Do you know anyone who got breast cancer before age 40?
Do you think Age 50 (as reported to be the age on ABC news) is too late to get your first mammogram?

Read below the excerpt from Associated Press Article dated 2/26/13:

The rate of advanced breast cancer for U.S. women 25 to 39 years old nearly doubled from 1976 to 2009, a difference too great to be a matter of chance, a study finds.
The results, published in Wednesday’s edition of the Journal of the American Medical Assn., confirmed the suspicions of many oncologists who had noticed an uptick in patients younger than 40 with cancer that had spread to the bones, brain or lungs.
In 1976, 1.53 out of every 100,000 American women 25 to 39 years old was diagnosed with advanced breast cancer, the study found. By 2009, the rate had almost doubled to 2.9 per 100,000 women in that age group — a difference too large to be a chance result.
“Most studies have failed to show an absolute increase,” said Dr. Benjamin Paz, a City of Hope Cancer Center surgeon who was not involved in the study. “Now, looking at a longer period of time, this study shows there’s clearly been an increase. It’s the first to do so.”
The trend, which has yet to be explained, has raised real concerns about future efforts to treat the disease. Survival rates for young women with metastatic breast cancer are much lower than they are for older women, because the cancer tends to behave more aggressively in the young.
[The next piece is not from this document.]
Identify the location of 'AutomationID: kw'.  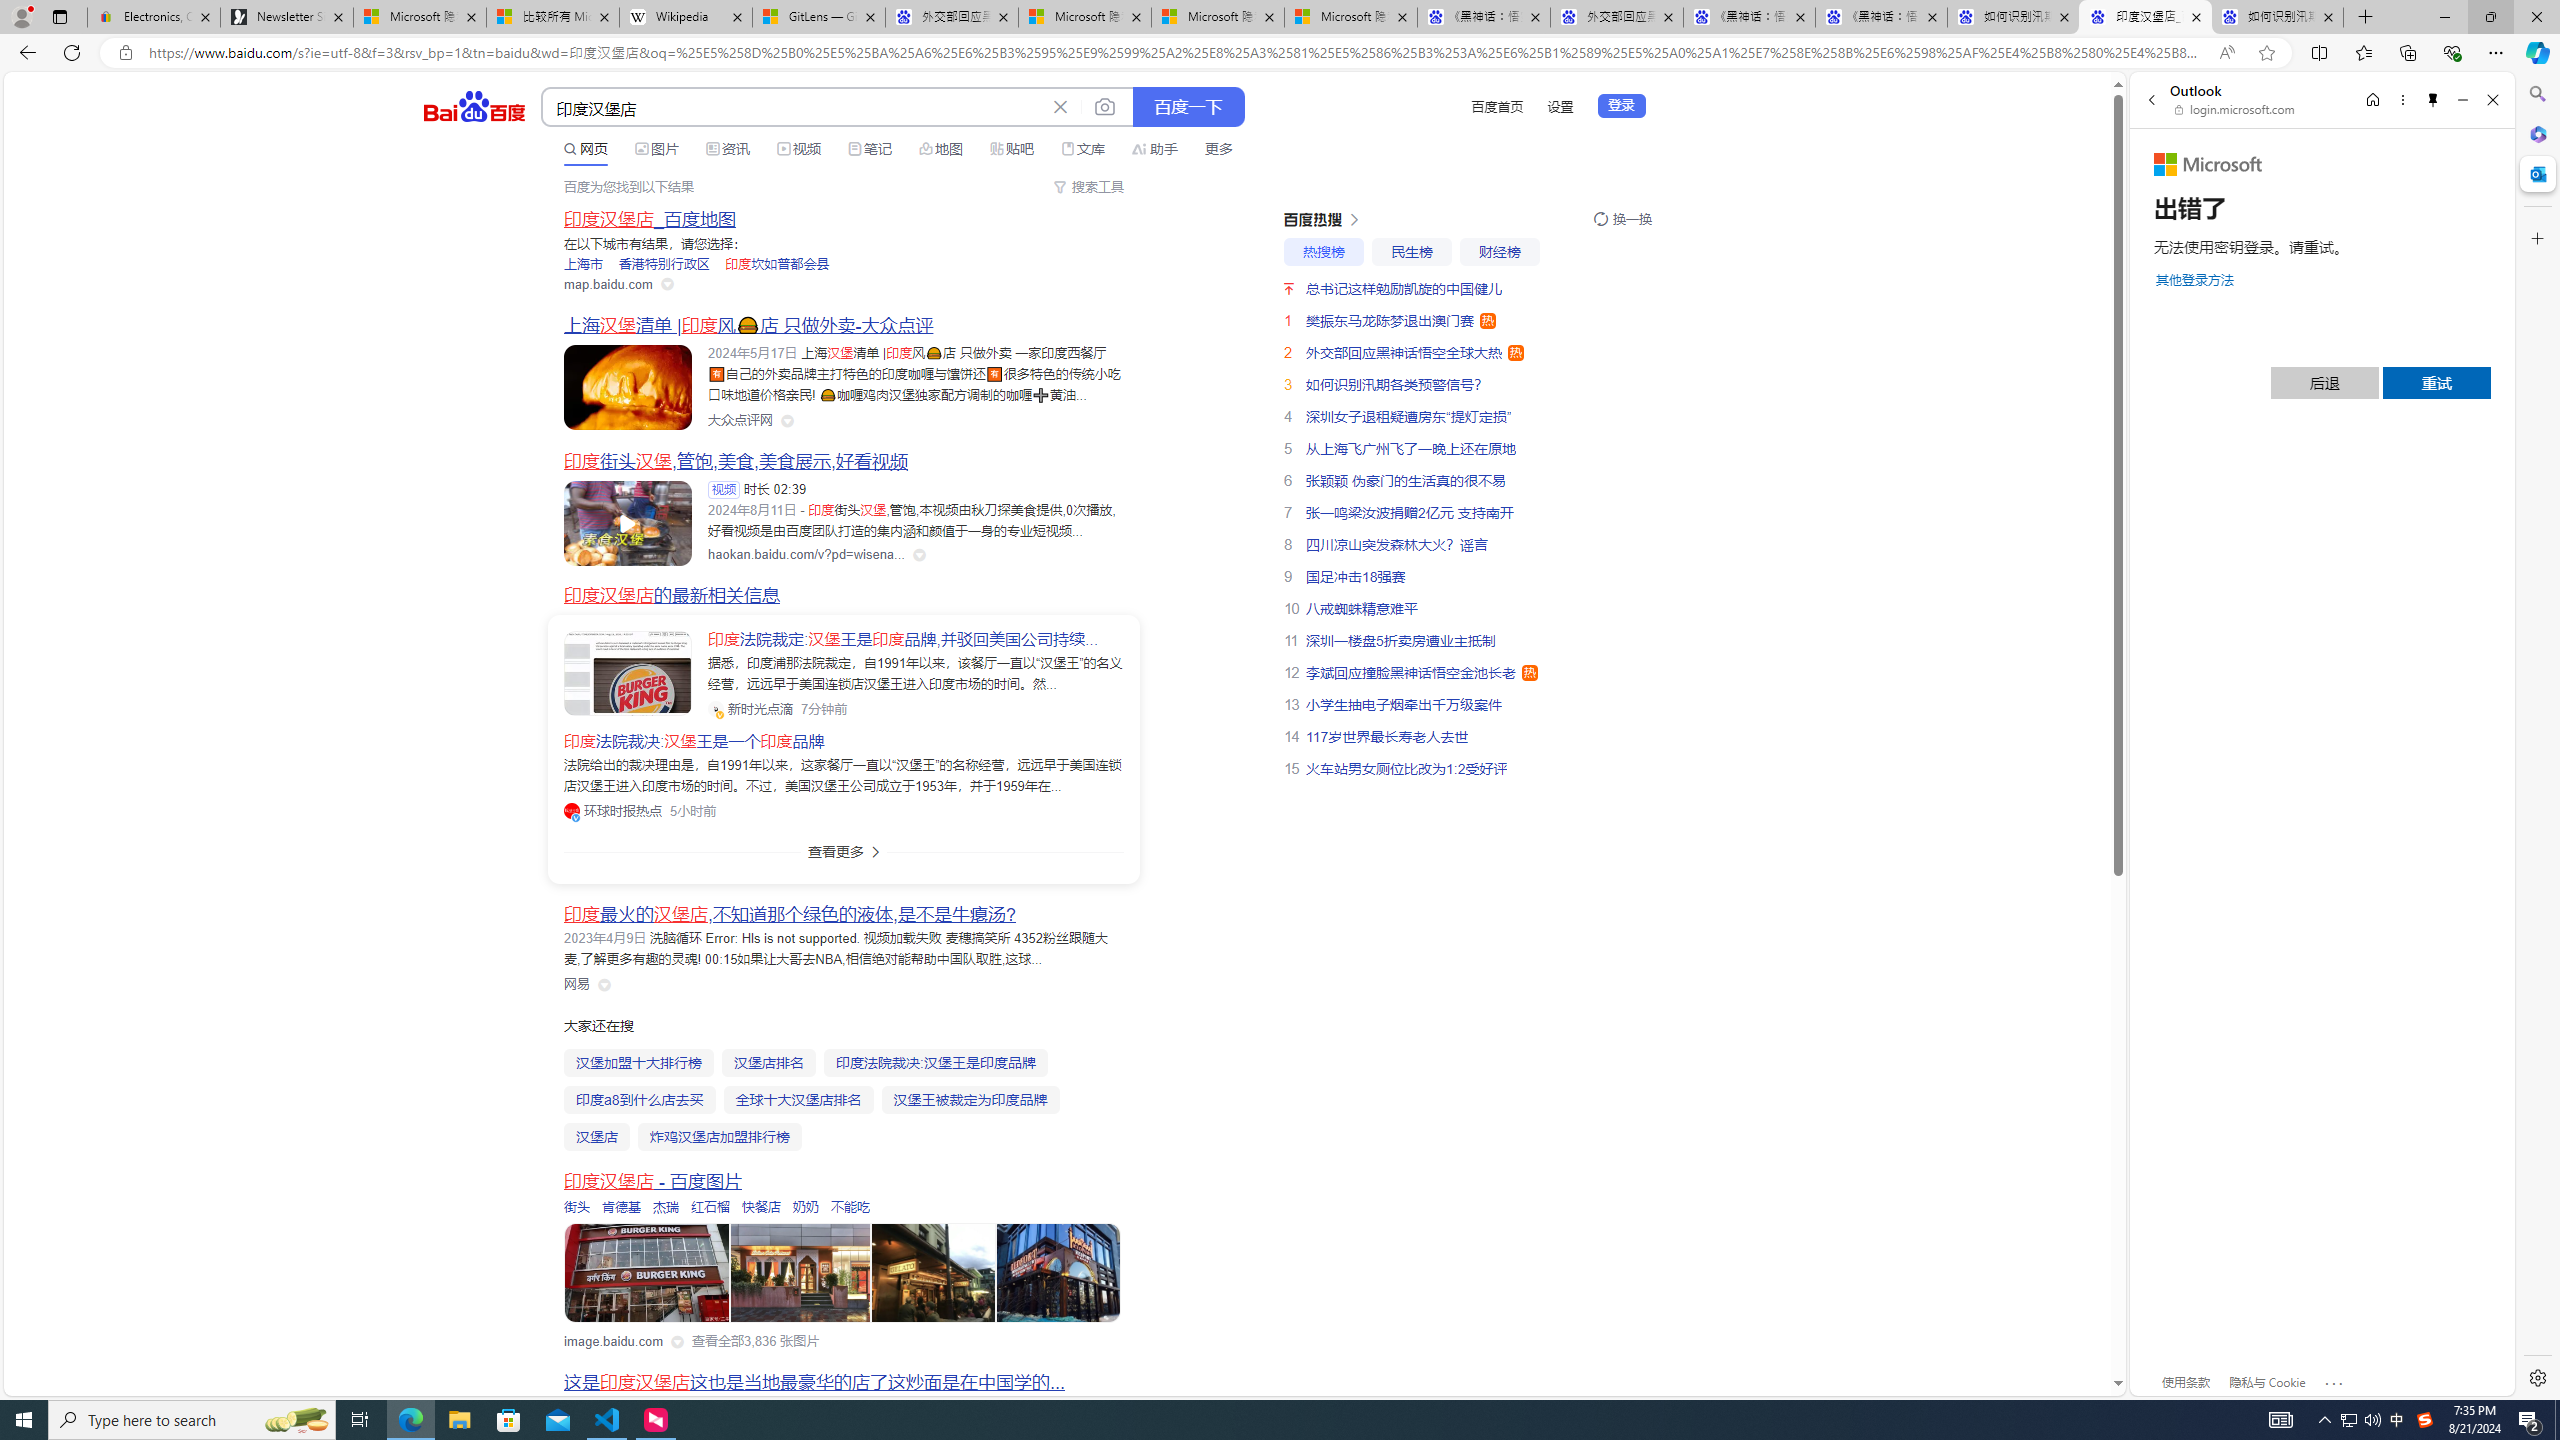
(794, 107).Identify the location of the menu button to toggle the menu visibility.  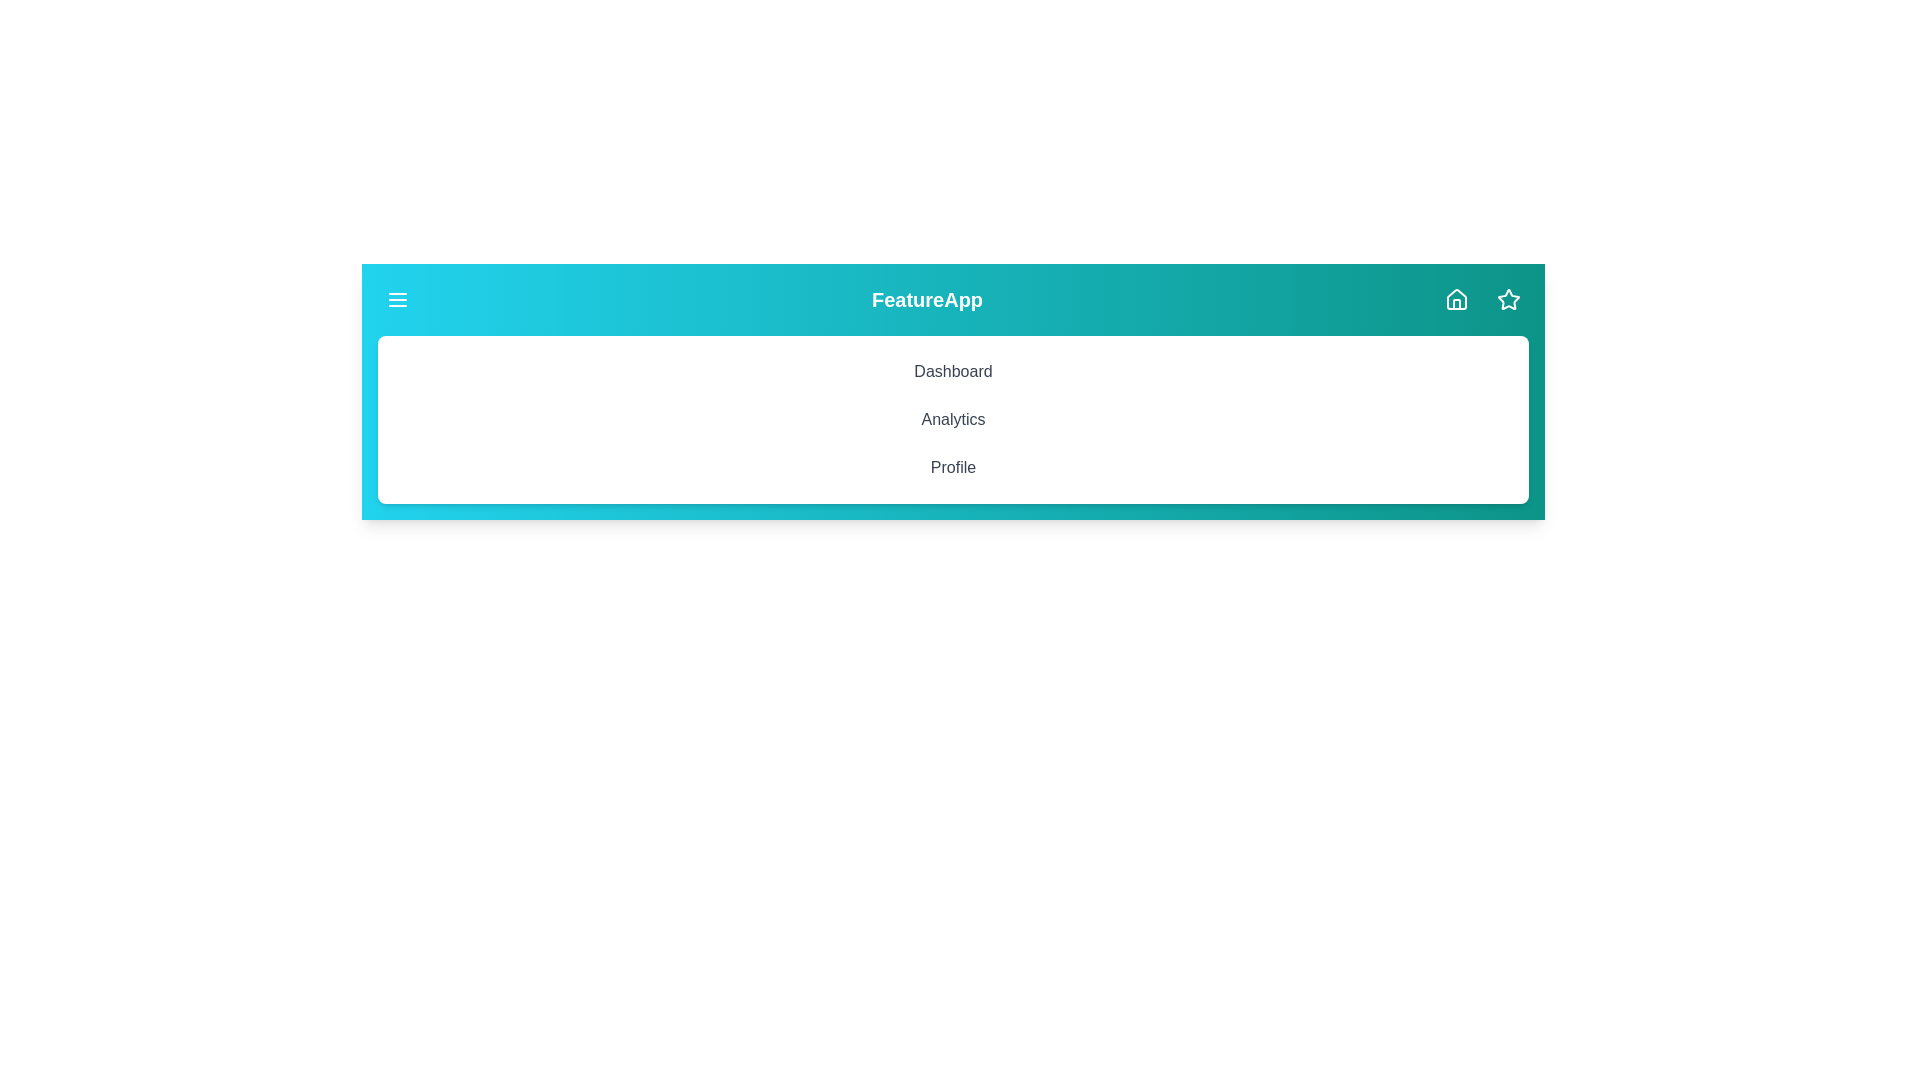
(398, 300).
The data from the U.S. Surveillance, Epidemiology and End Results, or SEER, database detected a significant increase among black and white women in both urban and non-urban areas, suggesting that the root cause or causes were widespread.
“An increasing number of young women in the United States will present with metastatic breast cancer in an age group that already has the worst prognosis, no recommended routine screening practice, the least health insurance, and the most potential years of life,” Johnson and her coauthors wrote.
To be sure, it remains uncommon for a young woman to be diagnosed with breast cancer. About 7% of all breast cancers diagnosed in the United States involve women younger than 40, and on average, 1 in 173 women in this age group risks developing some type of breast cancer.
They hypothesized that the trend was due to a variety of lifestyle changes that have occurred during the study period. Diet, exercise, obesity, earlier onset of menstruation, use of birth control, delayed pregnancy and other factors all might play a role.
In the meantime, she said she hoped the study would alert young women to the risks of breast cancer.
“There’s no evidence that 29-year-olds should go out and get mammograms or anything like that,” Johnson said. “But if there’s a take-home message, I would say that it would be awareness of the fact that breast cancer can happen even in young women and that it’s important for both young women and their doctors to be aware of this.”